Activity
Return each line of the data below that contains the string "computer".

Data listing
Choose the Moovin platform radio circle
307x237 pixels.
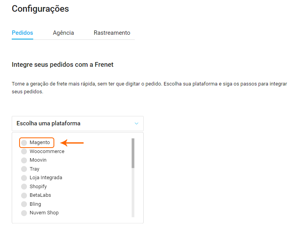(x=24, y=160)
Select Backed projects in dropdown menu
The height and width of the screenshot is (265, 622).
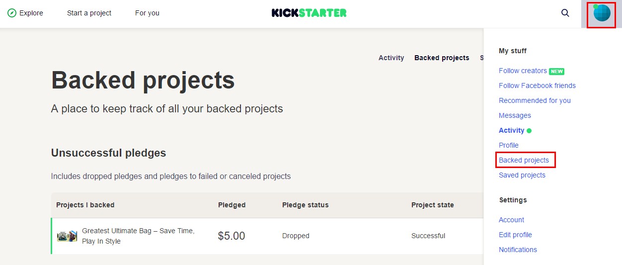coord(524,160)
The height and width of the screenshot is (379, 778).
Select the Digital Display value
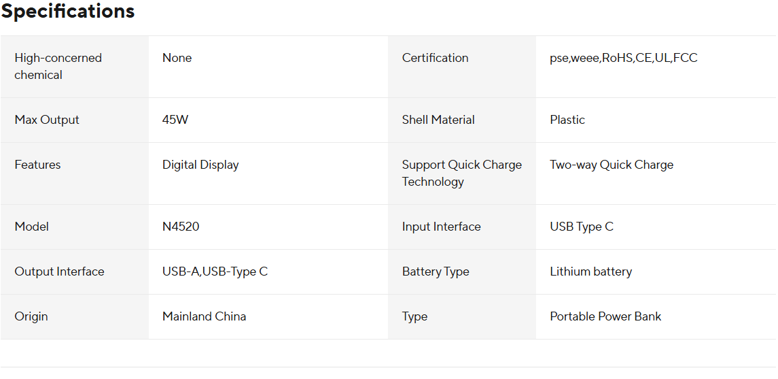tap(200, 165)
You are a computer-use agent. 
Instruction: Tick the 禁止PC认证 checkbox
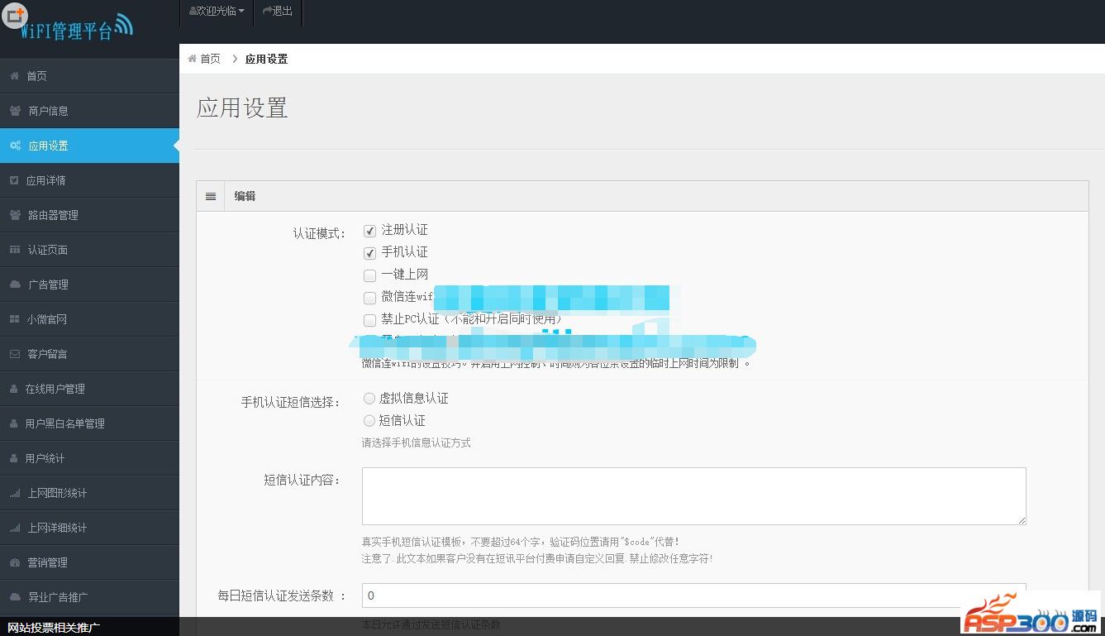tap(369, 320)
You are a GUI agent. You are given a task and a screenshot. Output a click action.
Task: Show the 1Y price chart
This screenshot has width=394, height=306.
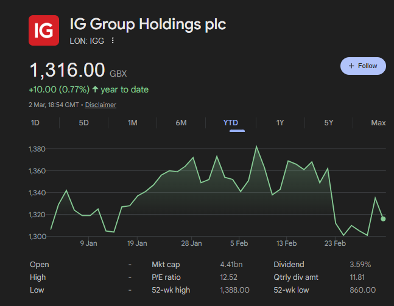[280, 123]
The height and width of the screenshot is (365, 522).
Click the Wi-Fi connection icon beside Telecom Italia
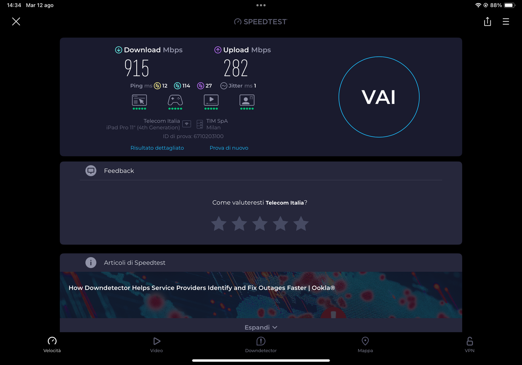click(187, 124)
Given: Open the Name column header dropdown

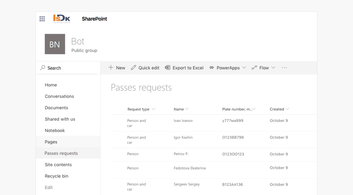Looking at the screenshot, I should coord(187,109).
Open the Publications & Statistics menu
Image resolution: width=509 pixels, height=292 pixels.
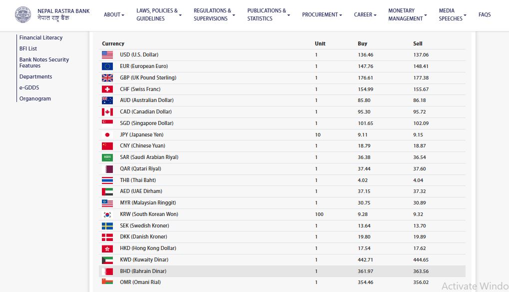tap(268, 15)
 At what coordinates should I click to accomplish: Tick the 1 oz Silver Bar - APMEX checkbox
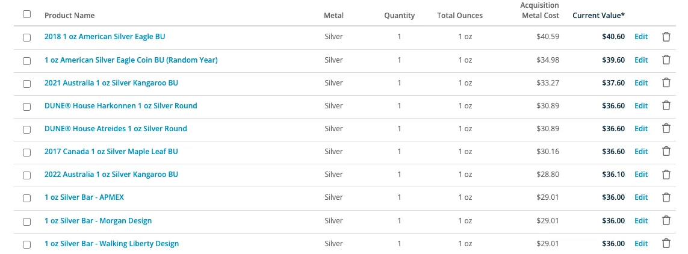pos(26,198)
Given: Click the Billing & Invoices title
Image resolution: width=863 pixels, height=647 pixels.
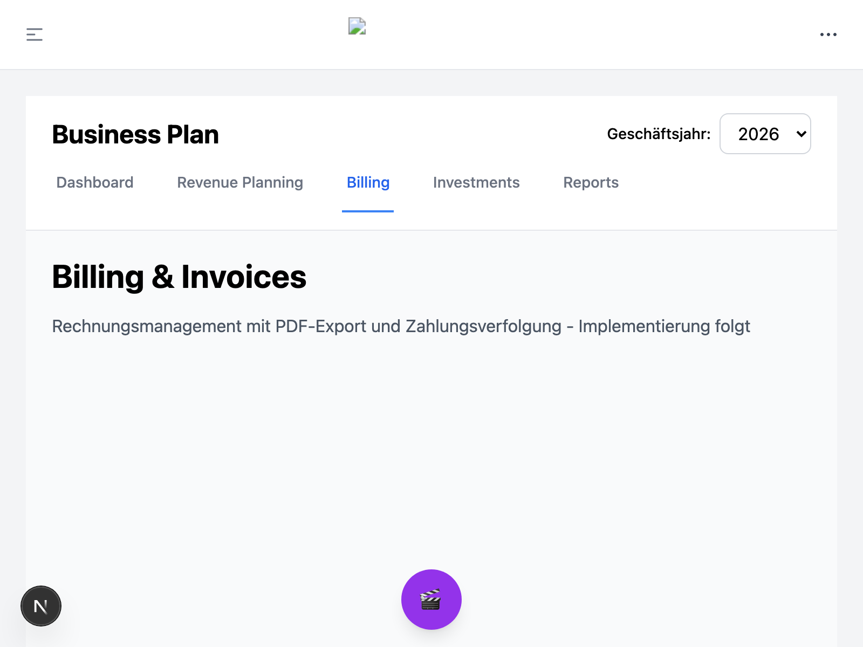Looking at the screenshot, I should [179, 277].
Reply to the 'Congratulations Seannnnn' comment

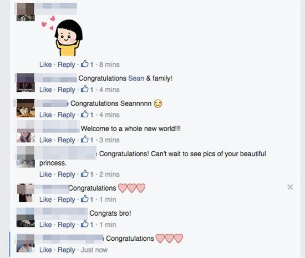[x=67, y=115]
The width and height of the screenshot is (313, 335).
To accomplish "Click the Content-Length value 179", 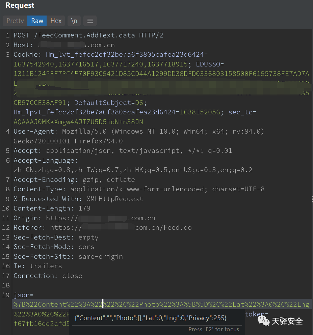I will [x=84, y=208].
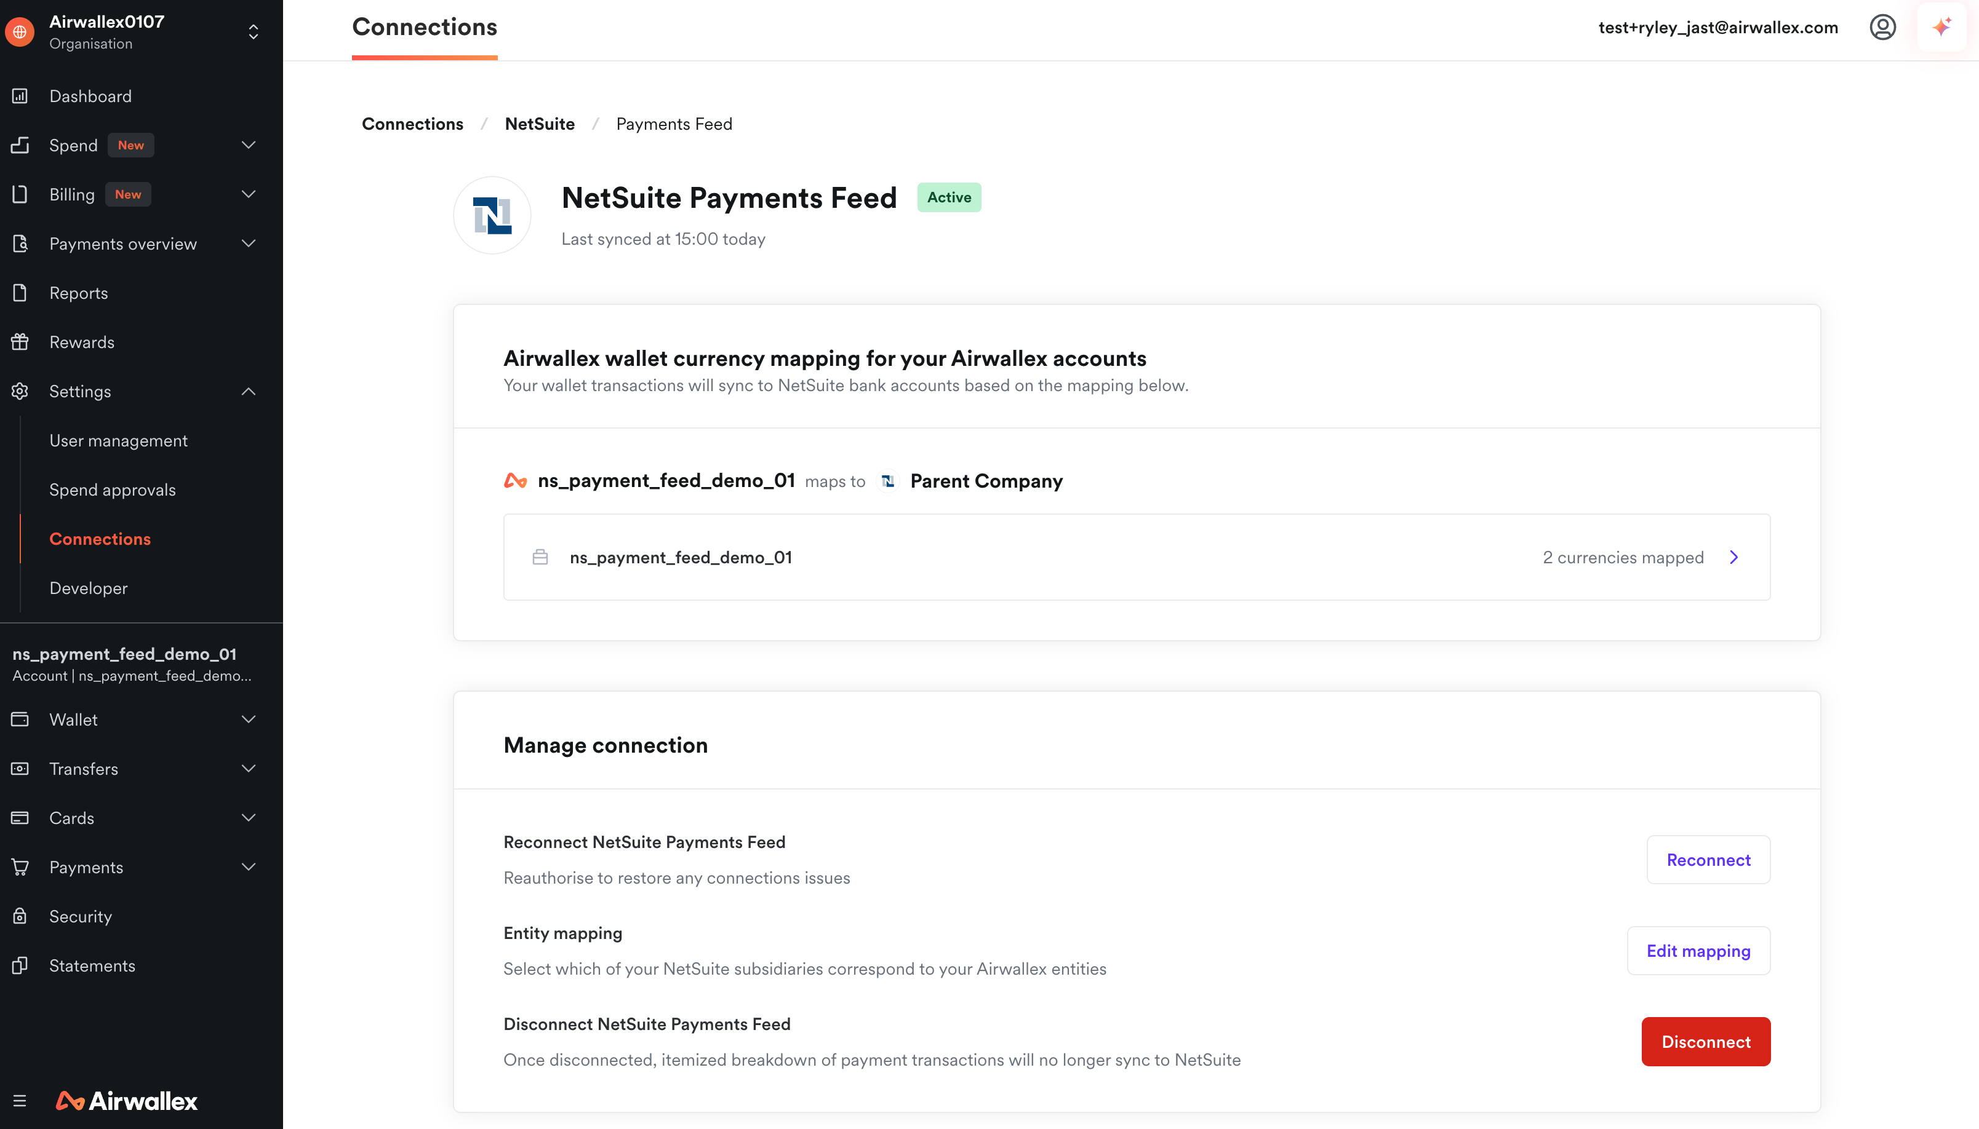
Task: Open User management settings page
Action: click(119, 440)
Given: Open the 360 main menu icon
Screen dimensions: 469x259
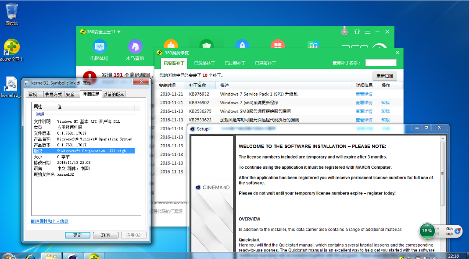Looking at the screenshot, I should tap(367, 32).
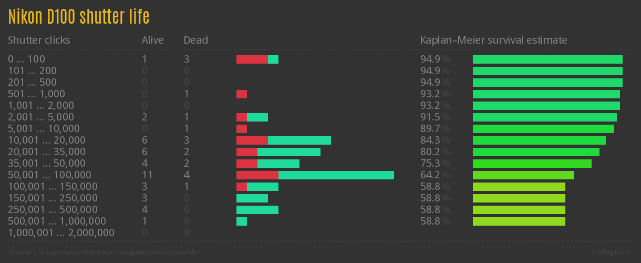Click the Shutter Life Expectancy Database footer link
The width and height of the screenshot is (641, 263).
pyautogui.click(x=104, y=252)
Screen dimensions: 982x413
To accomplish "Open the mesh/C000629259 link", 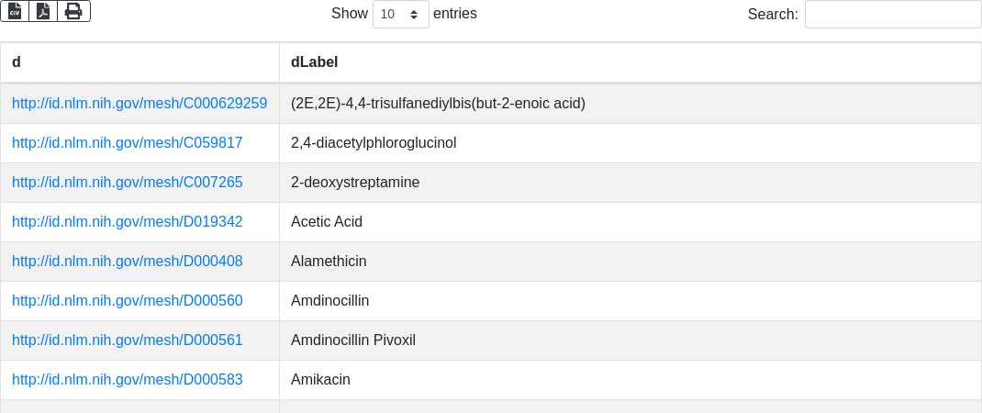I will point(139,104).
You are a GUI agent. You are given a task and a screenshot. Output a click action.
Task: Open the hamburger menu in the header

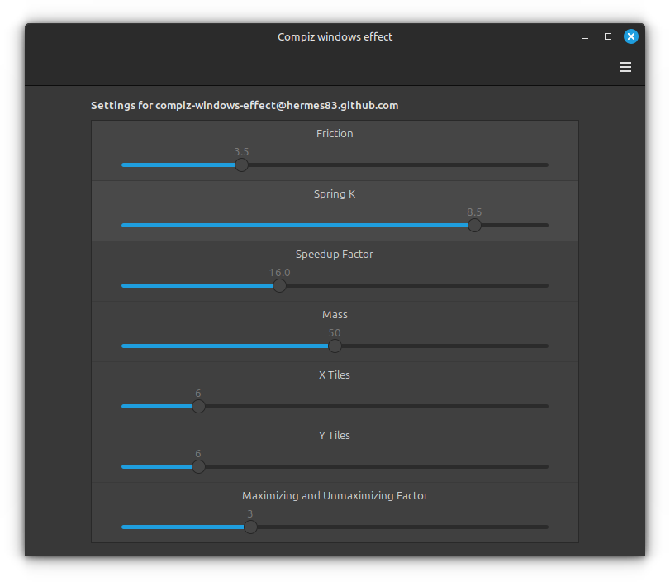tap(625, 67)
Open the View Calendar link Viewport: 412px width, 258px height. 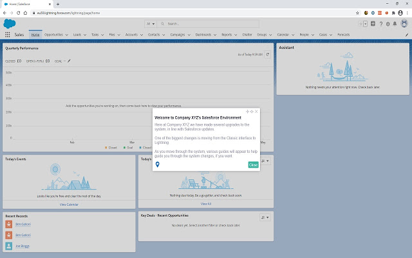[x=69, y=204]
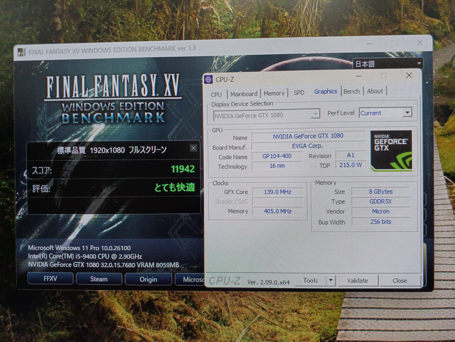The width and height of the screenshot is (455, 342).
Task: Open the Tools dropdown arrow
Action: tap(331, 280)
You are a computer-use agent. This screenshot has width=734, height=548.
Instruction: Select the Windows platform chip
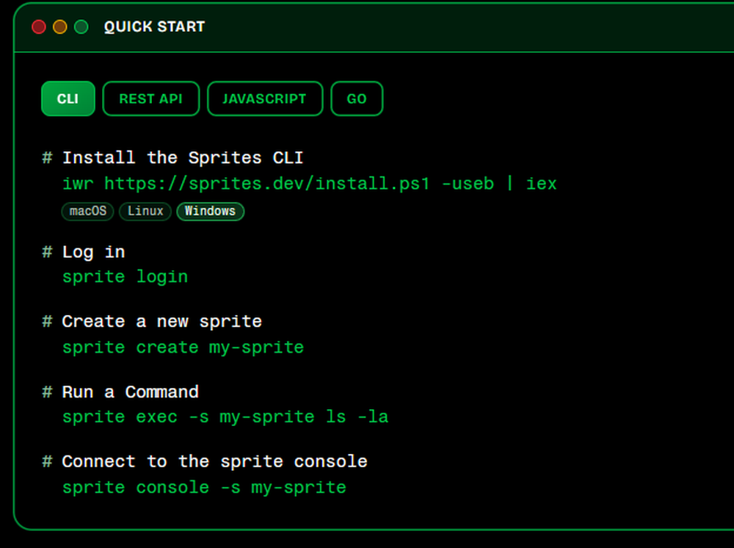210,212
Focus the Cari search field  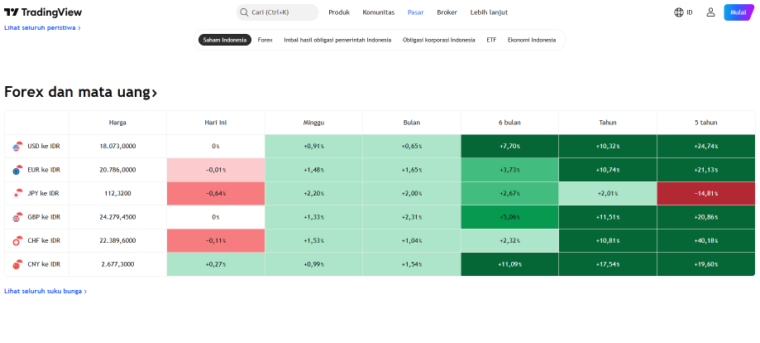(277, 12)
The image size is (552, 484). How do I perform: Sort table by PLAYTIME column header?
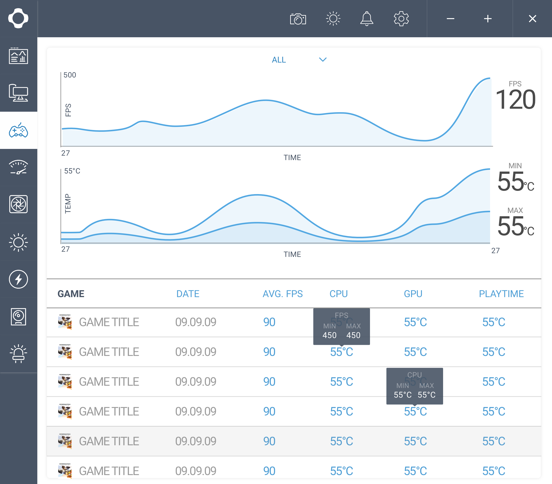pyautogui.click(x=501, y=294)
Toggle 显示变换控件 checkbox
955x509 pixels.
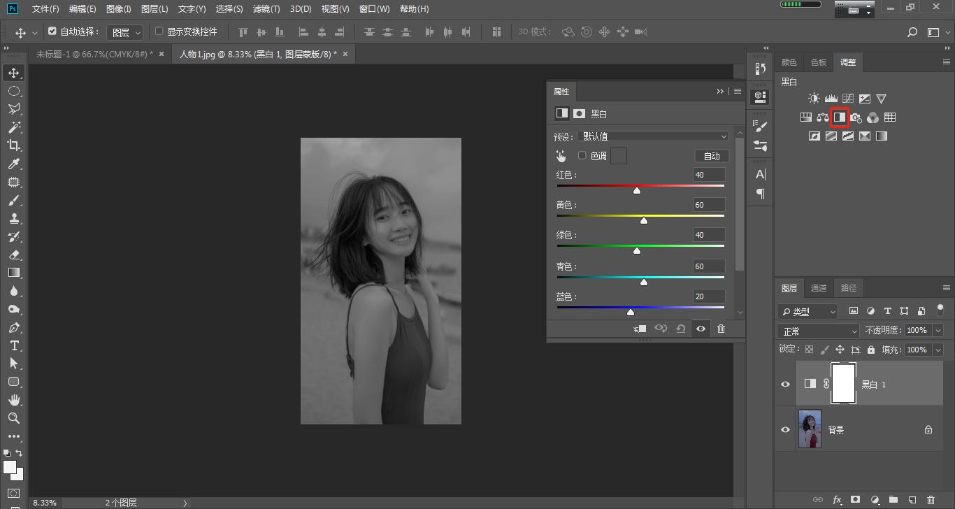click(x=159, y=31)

Result
You are a computer-use agent. 
You are a computer-use agent. This screenshot has width=734, height=548.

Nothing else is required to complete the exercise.